**Text provided:**
[START]

The top panel shows monthly and smoothed sunspot numbers (SSN) from 1997 to
mid-2012. In late 2007 the SSN reached solar-minimum levels and was expected
to begin to increase. To everyone's surprise it continued declining,
reaching the lowest level in ~100 years.
The cycle-23 maximum and extended solar minimum are also evident in the
fraction of time that energetic 3He was present in interplanetary medium
(Panel 2; based on ULEIS & SIS). The rare isotope 3He is accelerated in small
flares and coronal jets that somehow produce a composition with 3He/4He ratios
~10 to ~10,000 times the solar value, as well as enrichments in heavy species
from O to Fe, continuing through Pt and Pb (Z ≈ 78, 82;
ACE News #81).
Dashed line is projected from 13.1 yrs earlier.
The third and fourth panels show 1-week averages of the interplanetary
magnetic field (IMF) strength from MAG (which reached the lowest level of the
space age in 2009), and the solar-wind proton velocity (Vsw) from SWEPAM and
SWICS. Superimposed on the long-term IMF and Vsw variations are the effects of
high-speed solar-wind streams and interplanetary coronal mass ejections
(ICMEs). Since January 1998, continuous real-time solar-wind data from ACE
have resulted in a significant improvement in NOAA's ability to forecast
space weather.
The fifth panel shows the frequency of ICMEs (measured by SWICS, SWEPAM and
MAG and tabulated by Richardson & Cane;
ACE News #84).
From an average of
~50/yr in 2000 and 2001 the ICME rate dropped to ~2/yr in 2007, contributing
to the very low IMF strength.
The daily-average oxygen rates from SIS in the sixth panel show >100 solar
energetic particle (SEP) events during solar cycle 23, including four that
rank in the top 10 of the space era. The underlying quiet-time O intensity
(open circles) is due mainly to anomalous cosmic ray (ACR) O accelerated in
the outer heliosphere, which varies by a factor of ~100 over the solar cycle
at 1 AU. Currently, the rising sunspot number and SEP intensity in 2011-2012
(panels 1 and 6) appear to be consistent with the reduced solar activity
levels currently predicted by NOAA.

[END]

**Written problem 1:**
In the solar activity text, what was the average ICME rate in 2000 and 2001?
**Written problem 2:**
For each statement, say whether it agrees with the solar activity text. Give yes or no and quote the deciding words. (a) The interplanetary magnetic field strength reached the lowest level of the space age in 2009. (b) After reaching solar-minimum levels in late 2007, the sunspot number began to increase as expected. (c) Fewer than 50 solar energetic particle events occurred during solar cycle 23.
**Written problem 3:**
Please write out everything in the solar activity text from "The fifth panel" down to "predicted by NOAA.".

**Recorded data:**

[START]

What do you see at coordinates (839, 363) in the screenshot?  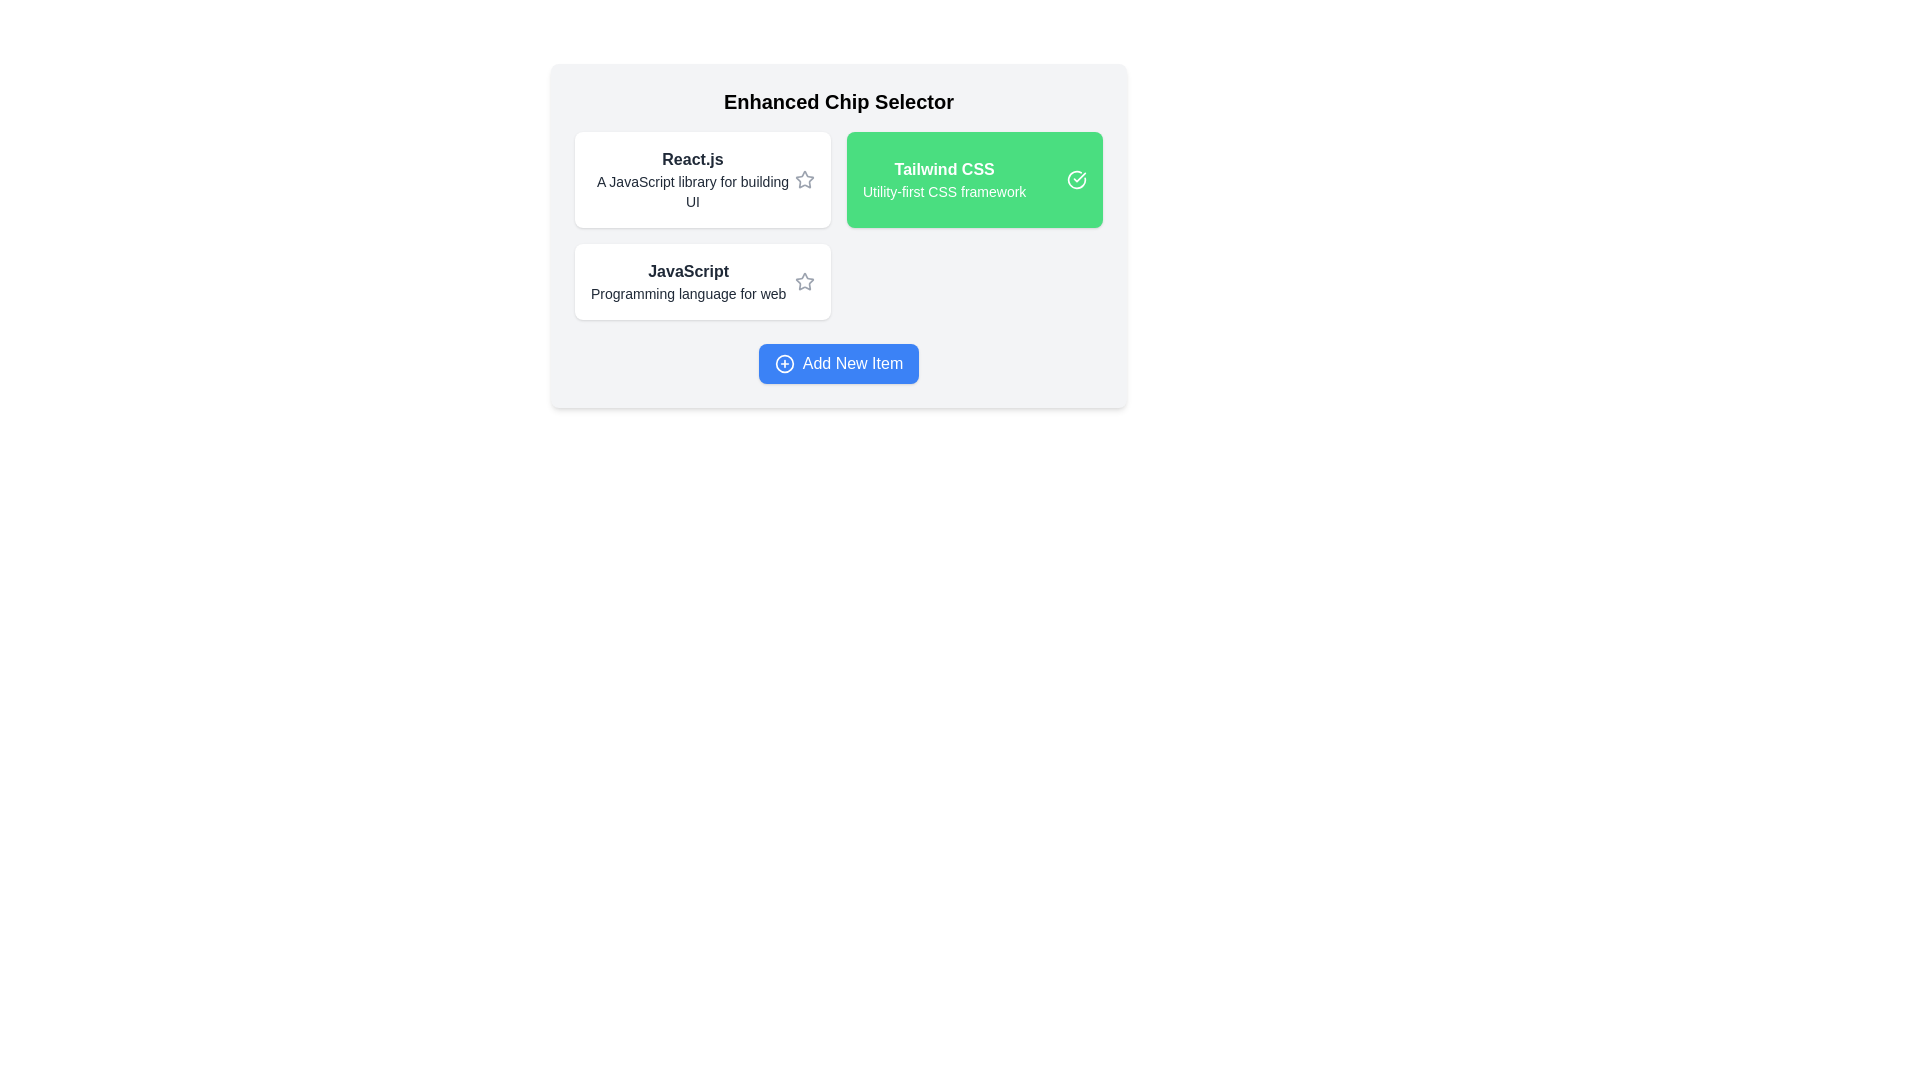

[END]

**Complete output 1:**
About 50 per year.

**Complete output 2:**
(a) Yes: "which reached the lowest level of the space age in 2009"
(b) No: "To everyone's surprise it continued declining"
(c) No: "show >100 solar energetic particle (SEP) events during solar cycle 23"

**Complete output 3:**
The fifth panel shows the frequency of ICMEs (measured by SWICS, SWEPAM and
MAG and tabulated by Richardson & Cane;
ACE News #84).
From an average of
~50/yr in 2000 and 2001 the ICME rate dropped to ~2/yr in 2007, contributing
to the very low IMF strength.
The daily-average oxygen rates from SIS in the sixth panel show >100 solar
energetic particle (SEP) events during solar cycle 23, including four that
rank in the top 10 of the space era. The underlying quiet-time O intensity
(open circles) is due mainly to anomalous cosmic ray (ACR) O accelerated in
the outer heliosphere, which varies by a factor of ~100 over the solar cycle
at 1 AU. Currently, the rising sunspot number and SEP intensity in 2011-2012
(panels 1 and 6) appear to be consistent with the reduced solar activity
levels currently predicted by NOAA.